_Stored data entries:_

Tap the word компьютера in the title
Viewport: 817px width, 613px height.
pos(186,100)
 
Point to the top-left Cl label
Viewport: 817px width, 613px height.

_Stated task:_
Reproduce all of the data above, requests included, and scale every coordinate in the answers by 1.3, rounding each result to a whole number with halves rounded up.

_Result of this exercise:_
Tap the word компьютера in the title
Viewport: 817px width, 613px height.
pos(242,130)
 
Point to the top-left Cl label
Viewport: 817px width, 613px height.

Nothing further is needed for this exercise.